Toute association est confrontée structurellement aux incidences imaginaires de la vie groupale. Elles seront d’autant plus présentes que leur existence sera déniée. Par contre on peut en limiter les effets par des dispositifs dont la fonction est essentiellement de placer le manque de l’Autre comme cause efficiente. En extension, cela implique qu’une association ne fasse pas totalité pour ses membres et se laisse traverser sur le mode logique du pas-tout. Soit de reconnaître qu’il y a d’autres manières de penser et de pratiquer la psychanalyse. Ceci doit se traduire institutionnellement par des échanges avec d’autres associations. C’est la raison de l’engagement du GEPG à l’I-AEP. En intention, cela se caractérise par des dispositifs d’énonciation où la permutation des places introduit une distinction entre la fonction et la personne afin de limiter les incidences imaginaires sur la transmission de la psychanalyse. C’est ce que nous tentons au GEPG avec le dispositif sur la pratique dont les débats récents nous montrent qu’il nous enseigne sur nos résistances et qu’il requiert une constante évolution s’il se veut être le lieu où le désir de l’analyste reste le point vif de nos questions.
Nous avons fait le choix, jadis, de ne pas faire école au sens d’enseigner une doctrine et de prétendre former des analystes. Il nous a semblé que l’éthique de la psychanalyse requérait un autre type de lien social, celui d’une communauté d’analystes et de sujets intéressés par la psychanalyse, qui plaçaient la question du désir de l’analyste au centre d’un questionnement et d’une recherche sans cesse relancée.
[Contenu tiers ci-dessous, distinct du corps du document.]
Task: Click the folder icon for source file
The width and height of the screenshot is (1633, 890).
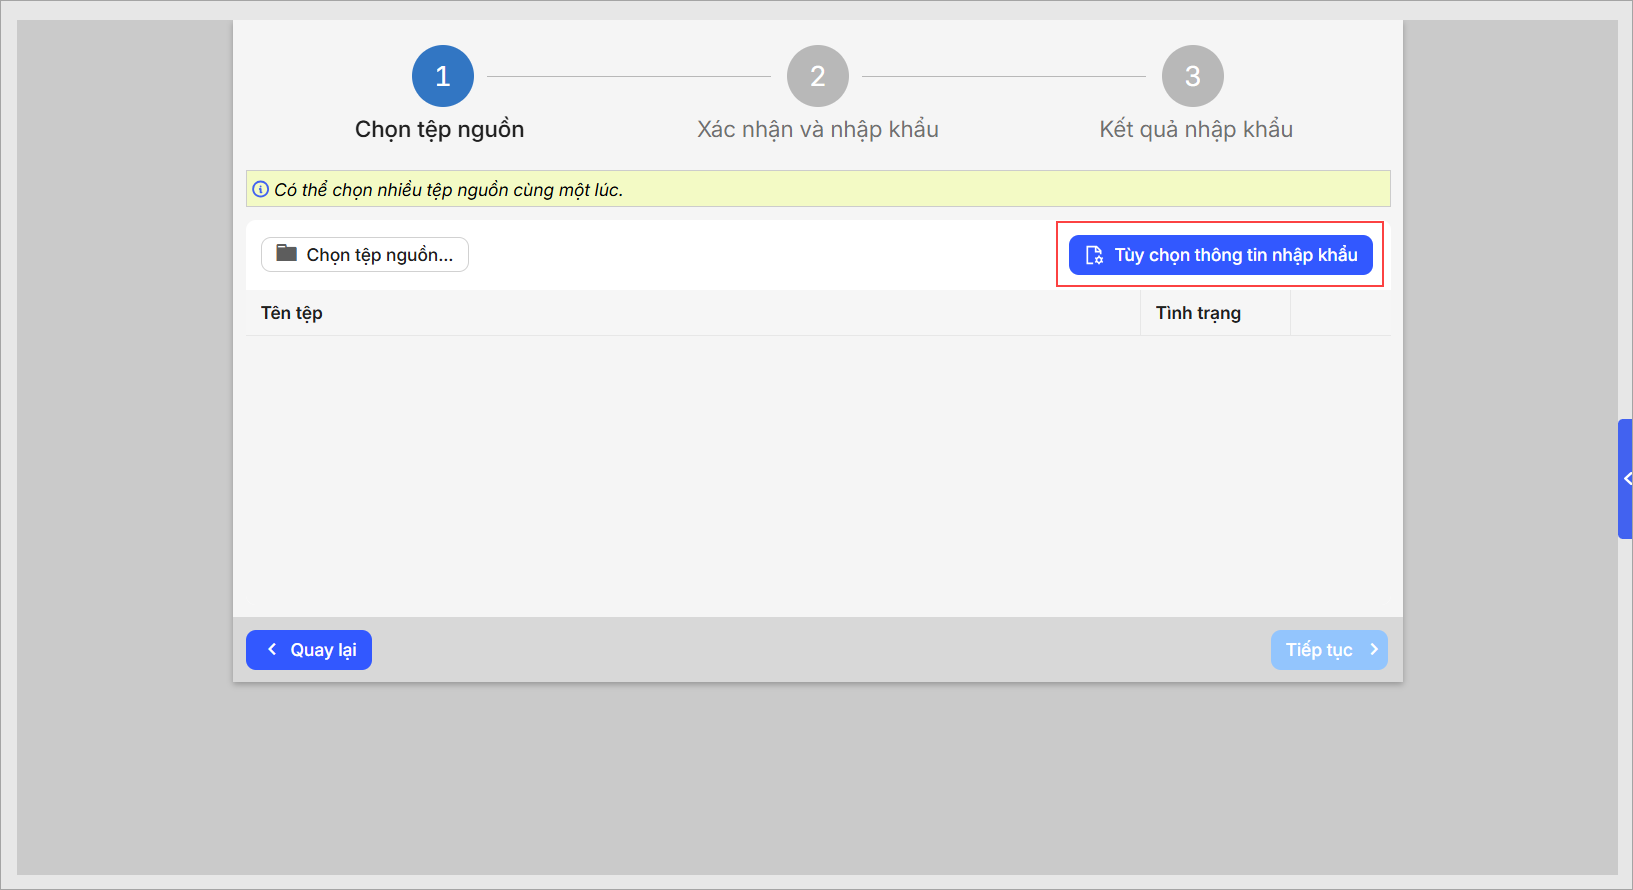Action: pyautogui.click(x=287, y=253)
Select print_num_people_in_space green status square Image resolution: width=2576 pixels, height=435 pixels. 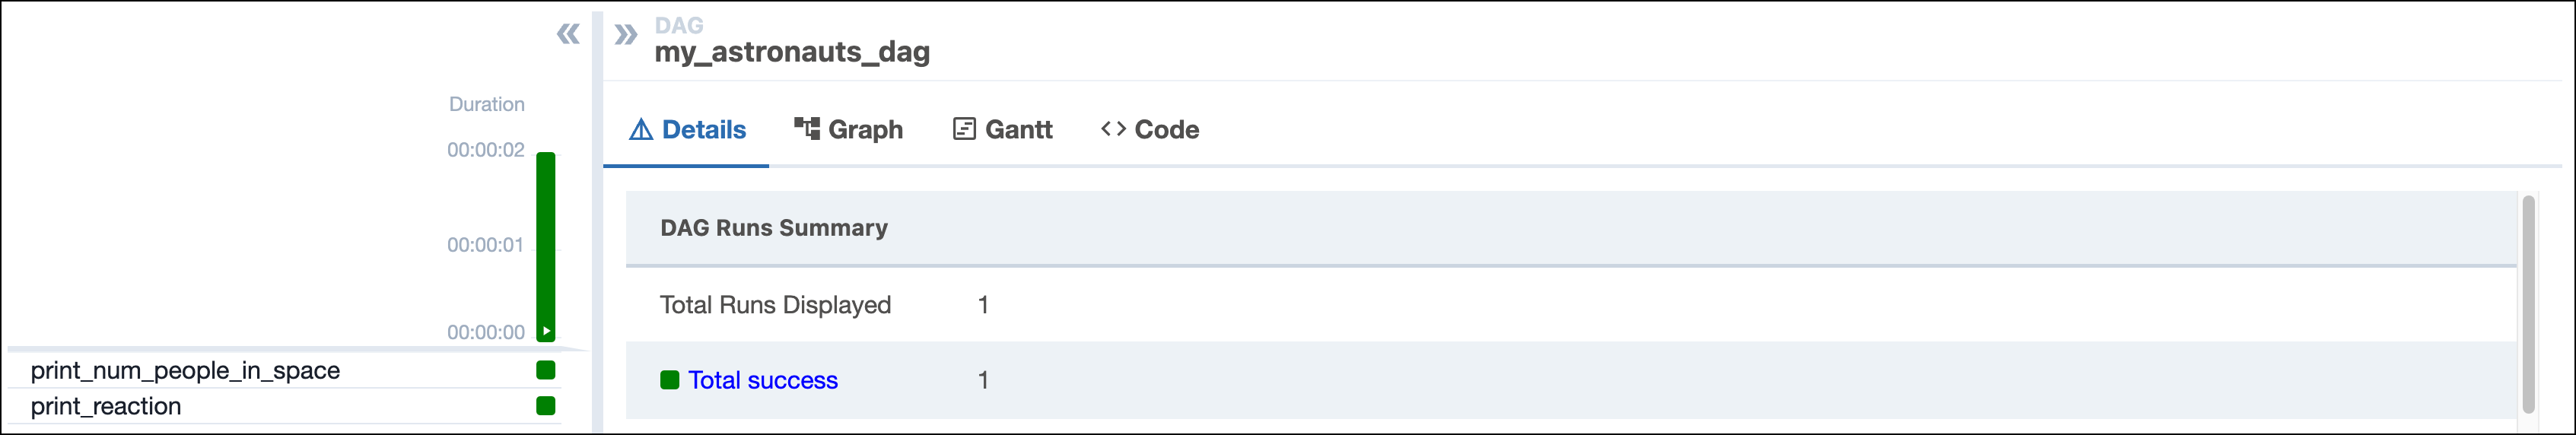(x=546, y=370)
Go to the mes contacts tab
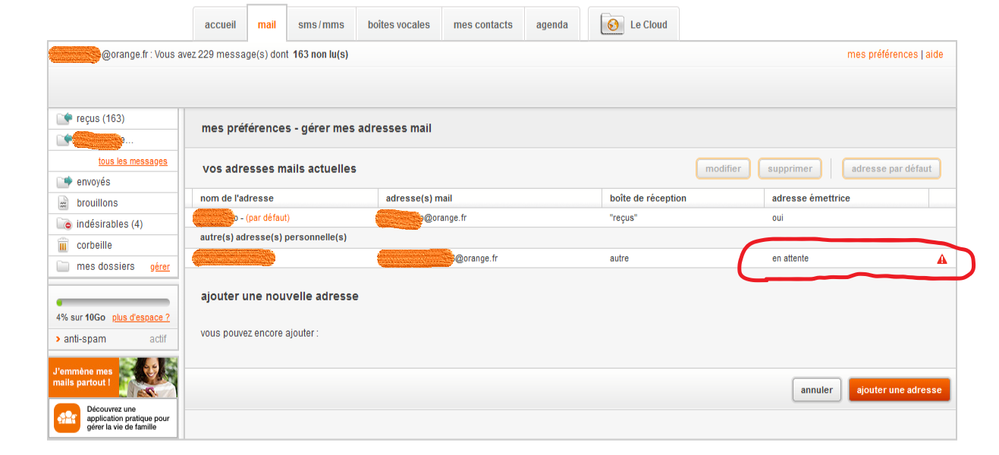This screenshot has height=455, width=999. pyautogui.click(x=482, y=25)
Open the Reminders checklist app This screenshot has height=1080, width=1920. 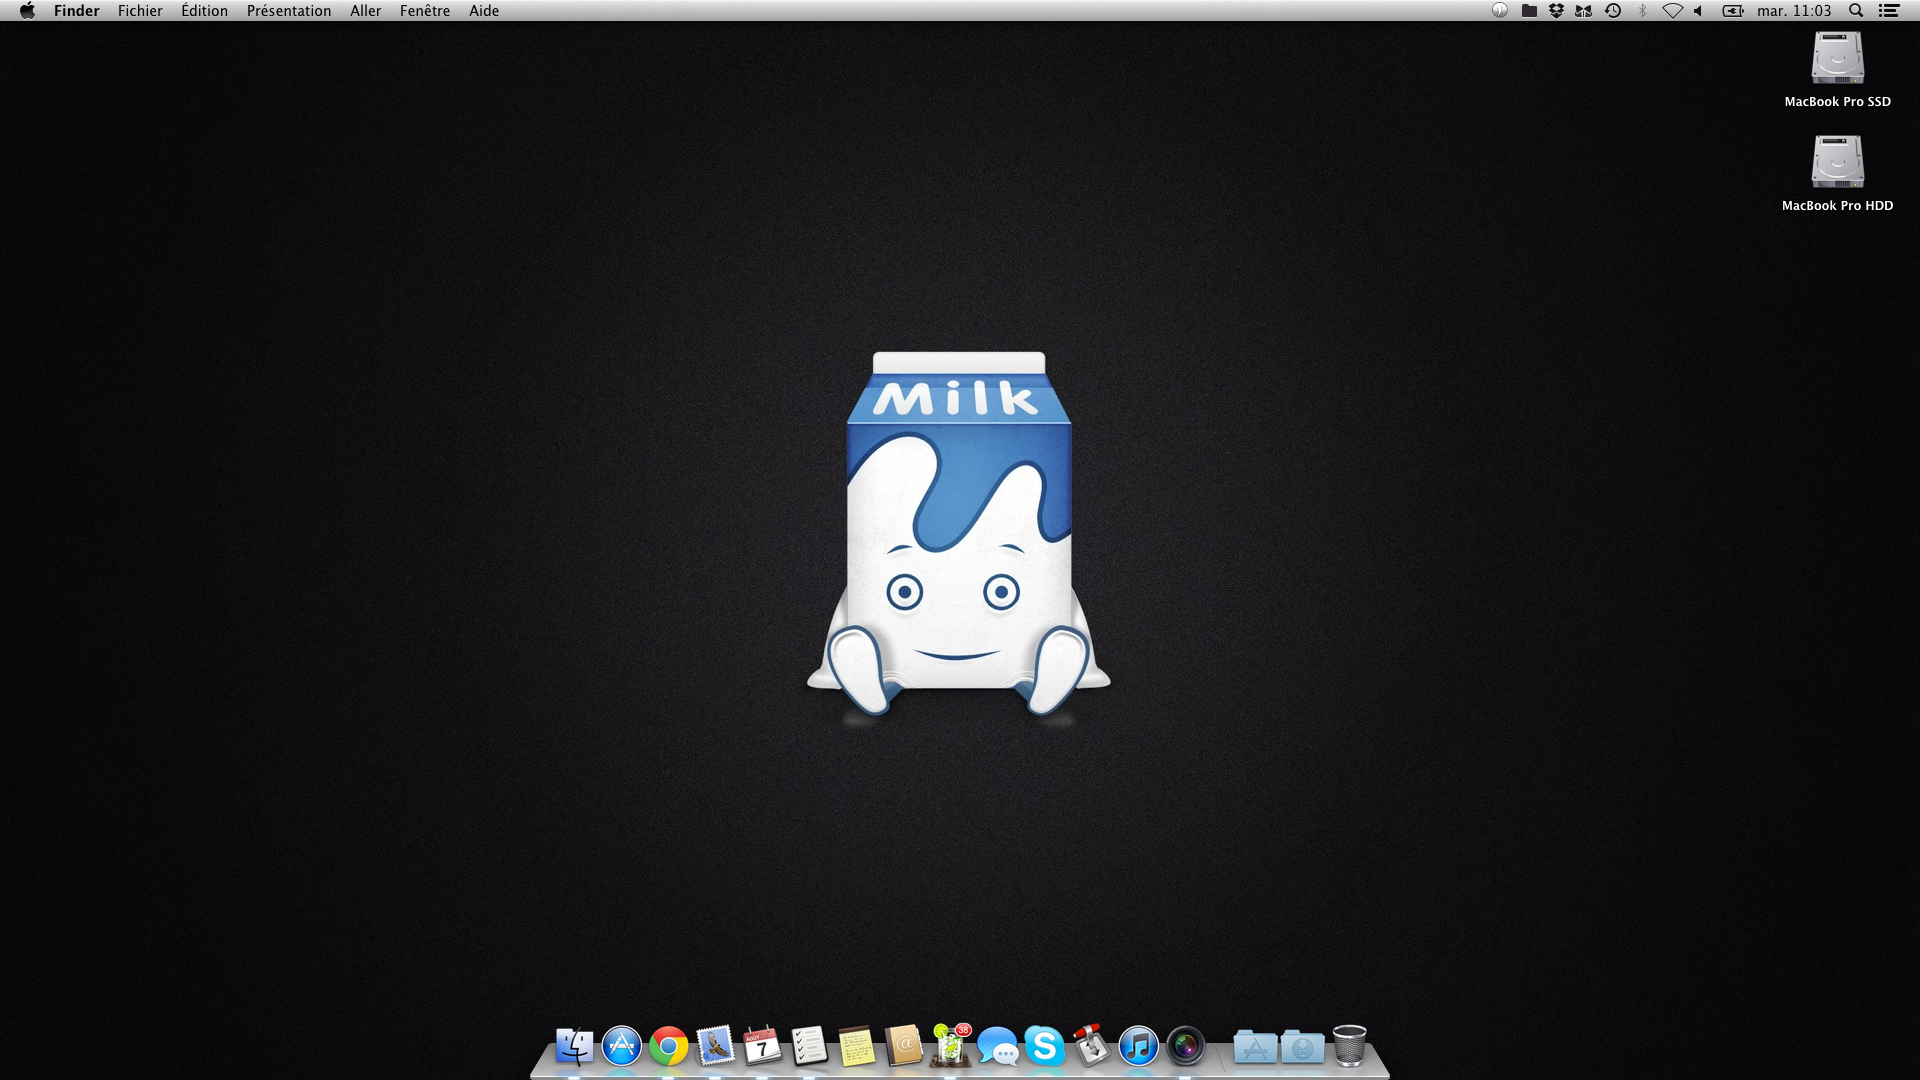coord(809,1046)
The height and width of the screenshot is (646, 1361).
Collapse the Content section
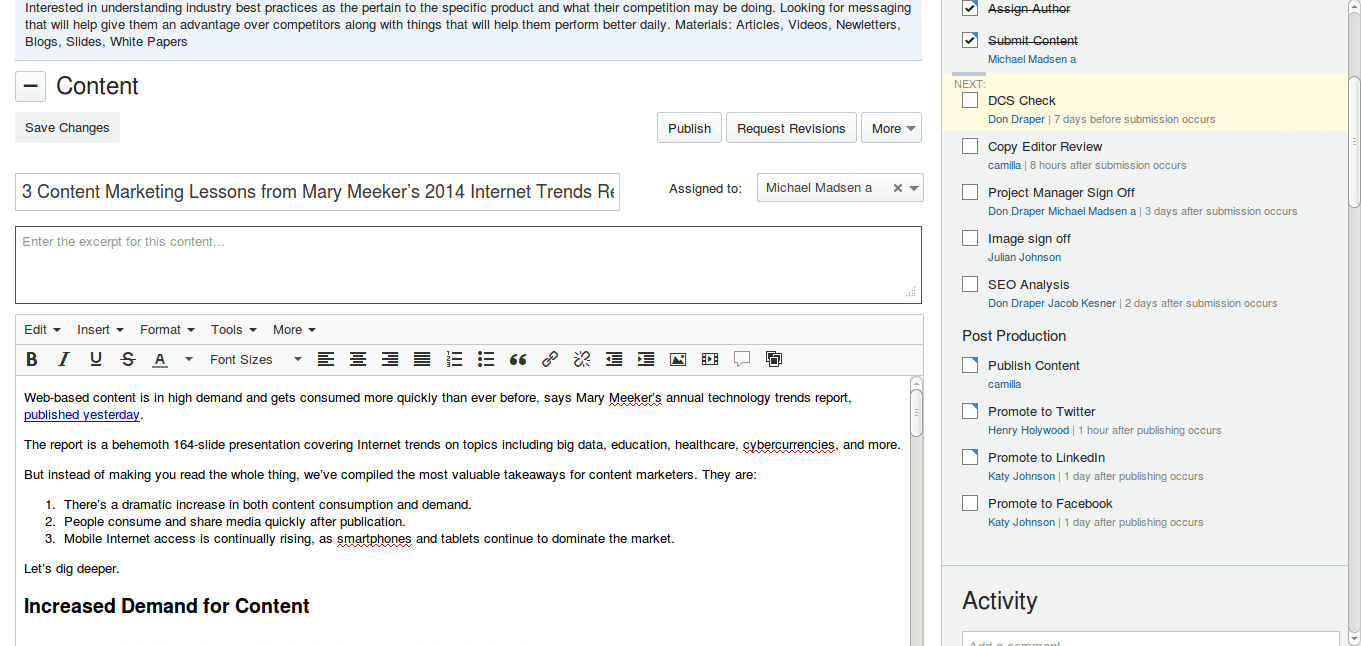coord(30,87)
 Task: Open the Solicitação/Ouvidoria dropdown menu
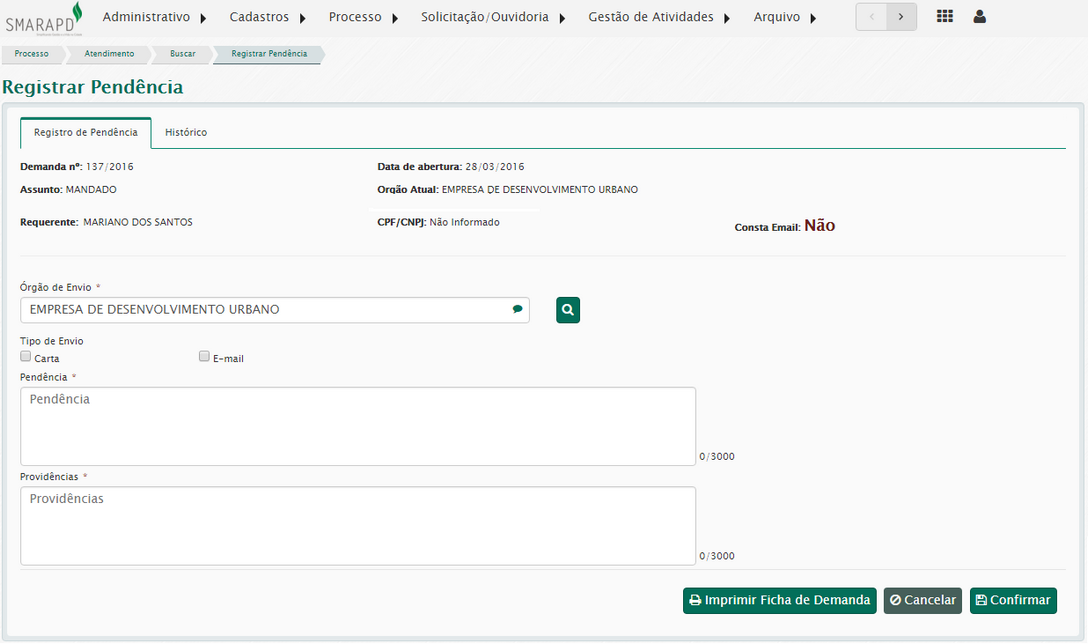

Ce n’est pas la voie la plus facile que de se démarquer du modèle de lien social le plus commun soit l’identification imaginaire à un père de substitution à une époque où les états, sous prétexte d’une défense de l’usager, ont la fâcheuse tendance à vouloir dire ce qu’est un psychothérapeute et peut être bientôt un psychanalyste.
Se démarquer de l’entretien de la dimension imaginaire du transfert, qui repose sur une personnalisation du savoir, implique pour chacun d’entre nous, membre du GEPG, de se sentir responsable de la transmission de la psychanalyse aussi bien dans sa pratique que dans son lien associatif avec ses collègues.

C’est dire l’importance de ces moments où nous nous parlons et sommes susceptibles d’entendre ce que nous ne savions pas penser.